BEGIN The input

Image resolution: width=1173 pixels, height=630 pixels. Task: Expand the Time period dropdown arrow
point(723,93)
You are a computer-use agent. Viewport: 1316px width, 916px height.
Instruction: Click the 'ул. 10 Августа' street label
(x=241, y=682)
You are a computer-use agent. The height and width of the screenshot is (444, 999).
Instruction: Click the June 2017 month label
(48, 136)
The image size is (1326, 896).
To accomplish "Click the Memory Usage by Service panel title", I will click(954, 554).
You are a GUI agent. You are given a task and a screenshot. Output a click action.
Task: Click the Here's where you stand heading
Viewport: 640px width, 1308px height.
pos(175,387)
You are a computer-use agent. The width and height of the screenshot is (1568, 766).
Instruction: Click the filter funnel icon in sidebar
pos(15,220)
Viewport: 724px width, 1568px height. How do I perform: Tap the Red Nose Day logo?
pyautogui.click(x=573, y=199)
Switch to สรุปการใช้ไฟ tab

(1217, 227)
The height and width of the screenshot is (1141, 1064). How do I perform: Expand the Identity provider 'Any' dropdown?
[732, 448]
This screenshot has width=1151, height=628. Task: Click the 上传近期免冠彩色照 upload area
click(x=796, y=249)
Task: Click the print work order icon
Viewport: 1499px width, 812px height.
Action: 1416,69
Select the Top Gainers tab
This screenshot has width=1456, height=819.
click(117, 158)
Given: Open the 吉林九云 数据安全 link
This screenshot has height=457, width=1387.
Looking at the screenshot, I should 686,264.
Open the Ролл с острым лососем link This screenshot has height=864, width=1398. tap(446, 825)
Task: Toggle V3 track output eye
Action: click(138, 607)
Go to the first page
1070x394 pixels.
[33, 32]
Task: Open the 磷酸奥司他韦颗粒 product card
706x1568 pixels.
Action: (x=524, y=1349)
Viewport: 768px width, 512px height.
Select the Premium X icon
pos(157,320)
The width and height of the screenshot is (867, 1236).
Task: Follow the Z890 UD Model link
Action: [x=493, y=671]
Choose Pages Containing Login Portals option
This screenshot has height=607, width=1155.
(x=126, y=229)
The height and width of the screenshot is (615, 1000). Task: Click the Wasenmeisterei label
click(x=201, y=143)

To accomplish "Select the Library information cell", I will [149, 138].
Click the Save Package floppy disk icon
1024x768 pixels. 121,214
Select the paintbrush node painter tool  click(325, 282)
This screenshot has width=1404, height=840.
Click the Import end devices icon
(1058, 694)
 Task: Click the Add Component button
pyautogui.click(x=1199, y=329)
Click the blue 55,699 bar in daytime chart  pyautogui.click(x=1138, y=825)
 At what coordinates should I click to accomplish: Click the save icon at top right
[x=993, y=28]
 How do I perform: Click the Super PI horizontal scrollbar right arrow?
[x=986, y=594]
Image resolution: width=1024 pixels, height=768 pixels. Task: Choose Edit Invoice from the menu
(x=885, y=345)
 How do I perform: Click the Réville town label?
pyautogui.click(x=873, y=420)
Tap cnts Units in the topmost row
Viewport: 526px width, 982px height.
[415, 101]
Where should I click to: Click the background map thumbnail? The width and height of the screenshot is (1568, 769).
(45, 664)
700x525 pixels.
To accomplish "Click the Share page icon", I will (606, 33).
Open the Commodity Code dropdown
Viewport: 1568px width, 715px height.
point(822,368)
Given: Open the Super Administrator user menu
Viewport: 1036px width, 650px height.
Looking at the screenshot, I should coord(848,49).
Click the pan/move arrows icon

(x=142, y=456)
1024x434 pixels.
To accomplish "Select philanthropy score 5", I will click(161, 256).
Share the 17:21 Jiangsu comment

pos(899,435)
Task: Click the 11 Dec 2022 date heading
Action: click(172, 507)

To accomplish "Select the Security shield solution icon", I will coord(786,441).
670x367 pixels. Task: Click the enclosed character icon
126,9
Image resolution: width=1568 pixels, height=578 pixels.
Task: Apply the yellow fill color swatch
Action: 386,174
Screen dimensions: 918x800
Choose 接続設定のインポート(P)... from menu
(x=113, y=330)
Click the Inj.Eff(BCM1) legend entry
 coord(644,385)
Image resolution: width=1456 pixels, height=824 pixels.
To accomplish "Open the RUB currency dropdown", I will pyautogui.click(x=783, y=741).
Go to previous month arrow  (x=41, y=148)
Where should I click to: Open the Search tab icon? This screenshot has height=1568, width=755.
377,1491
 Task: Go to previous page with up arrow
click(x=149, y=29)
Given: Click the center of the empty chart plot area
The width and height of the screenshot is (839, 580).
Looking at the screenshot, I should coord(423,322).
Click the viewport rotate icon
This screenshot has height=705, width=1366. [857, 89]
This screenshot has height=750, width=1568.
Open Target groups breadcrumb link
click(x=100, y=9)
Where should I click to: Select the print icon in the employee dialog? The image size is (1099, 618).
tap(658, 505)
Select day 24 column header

END The input

__Requirement__
Rewrite the listing above, putting "desktop automation agent" wherever "computer-use agent" appears and keeping every other character the same.

__Task result__
Image resolution: width=1173 pixels, height=630 pixels. Task: Expand the Time period dropdown arrow
point(723,93)
You are a desktop automation agent. Viewport: 1316px width, 916px height.
Instruction: Click the 'ул. 10 Августа' street label
(x=241, y=682)
You are a desktop automation agent. The height and width of the screenshot is (444, 999).
Instruction: Click the June 2017 month label
(48, 136)
The image size is (1326, 896).
To accomplish "Click the Memory Usage by Service panel title", I will click(954, 554).
You are a GUI agent. You are given a task and a screenshot. Output a click action.
Task: Click the Here's where you stand heading
Viewport: 640px width, 1308px height.
pos(175,387)
You are a desktop automation agent. The width and height of the screenshot is (1568, 766).
Instruction: Click the filter funnel icon in sidebar
pos(15,220)
Viewport: 724px width, 1568px height. How do I perform: Tap the Red Nose Day logo?
pyautogui.click(x=573, y=199)
Switch to สรุปการใช้ไฟ tab

(1217, 227)
The height and width of the screenshot is (1141, 1064). How do I perform: Expand the Identity provider 'Any' dropdown?
[732, 448]
This screenshot has width=1151, height=628. Task: Click the 上传近期免冠彩色照 upload area
click(x=796, y=249)
Task: Click the print work order icon
Viewport: 1499px width, 812px height.
Action: 1416,69
Select the Top Gainers tab
This screenshot has width=1456, height=819.
click(117, 158)
Given: Open the 吉林九云 数据安全 link
This screenshot has height=457, width=1387.
Looking at the screenshot, I should 686,264.
Open the Ролл с острым лососем link This screenshot has height=864, width=1398. tap(446, 825)
Task: Toggle V3 track output eye
Action: click(138, 607)
Go to the first page
1070x394 pixels.
[33, 32]
Task: Open the 磷酸奥司他韦颗粒 product card
706x1568 pixels.
Action: (x=524, y=1349)
Viewport: 768px width, 512px height.
Select the Premium X icon
pos(157,320)
The width and height of the screenshot is (867, 1236).
Task: Follow the Z890 UD Model link
Action: [x=493, y=671]
Choose Pages Containing Login Portals option
This screenshot has height=607, width=1155.
(x=126, y=229)
The height and width of the screenshot is (615, 1000). Task: Click the Wasenmeisterei label
click(x=201, y=143)

To accomplish "Select the Library information cell", I will [149, 138].
Click the Save Package floppy disk icon
1024x768 pixels. 121,214
Select the paintbrush node painter tool  click(325, 282)
This screenshot has width=1404, height=840.
Click the Import end devices icon
(1058, 694)
 Task: Click the Add Component button
pyautogui.click(x=1199, y=329)
Click the blue 55,699 bar in daytime chart  pyautogui.click(x=1138, y=825)
 At what coordinates should I click to accomplish: Click the save icon at top right
[x=993, y=28]
 How do I perform: Click the Super PI horizontal scrollbar right arrow?
[x=986, y=594]
Image resolution: width=1024 pixels, height=768 pixels. Task: Choose Edit Invoice from the menu
(x=885, y=345)
 How do I perform: Click the Réville town label?
pyautogui.click(x=873, y=420)
Tap cnts Units in the topmost row
Viewport: 526px width, 982px height.
[415, 101]
Where should I click to: Click the background map thumbnail? The width and height of the screenshot is (1568, 769).
(45, 664)
700x525 pixels.
To accomplish "Click the Share page icon", I will (606, 33).
Open the Commodity Code dropdown
Viewport: 1568px width, 715px height.
point(822,368)
Given: Open the Super Administrator user menu
Viewport: 1036px width, 650px height.
Looking at the screenshot, I should coord(848,49).
Click the pan/move arrows icon

(x=142, y=456)
1024x434 pixels.
To accomplish "Select philanthropy score 5", I will click(161, 256).
Share the 17:21 Jiangsu comment

pos(899,435)
Task: Click the 11 Dec 2022 date heading
Action: click(172, 507)

To accomplish "Select the Security shield solution icon", I will coord(786,441).
670x367 pixels. Task: Click the enclosed character icon
126,9
Image resolution: width=1568 pixels, height=578 pixels.
Task: Apply the yellow fill color swatch
Action: 386,174
Screen dimensions: 918x800
Choose 接続設定のインポート(P)... from menu
(x=113, y=330)
Click the Inj.Eff(BCM1) legend entry
 coord(644,385)
Image resolution: width=1456 pixels, height=824 pixels.
To accomplish "Open the RUB currency dropdown", I will pyautogui.click(x=783, y=741).
Go to previous month arrow  (x=41, y=148)
Where should I click to: Open the Search tab icon? This screenshot has height=1568, width=755.
377,1491
 Task: Go to previous page with up arrow
click(x=149, y=29)
Given: Click the center of the empty chart plot area
The width and height of the screenshot is (839, 580).
Looking at the screenshot, I should coord(423,322).
Click the viewport rotate icon
This screenshot has height=705, width=1366. [857, 89]
This screenshot has height=750, width=1568.
Open Target groups breadcrumb link
click(x=100, y=9)
Where should I click to: Select the print icon in the employee dialog? The image size is (1099, 618).
tap(658, 505)
Select day 24 column header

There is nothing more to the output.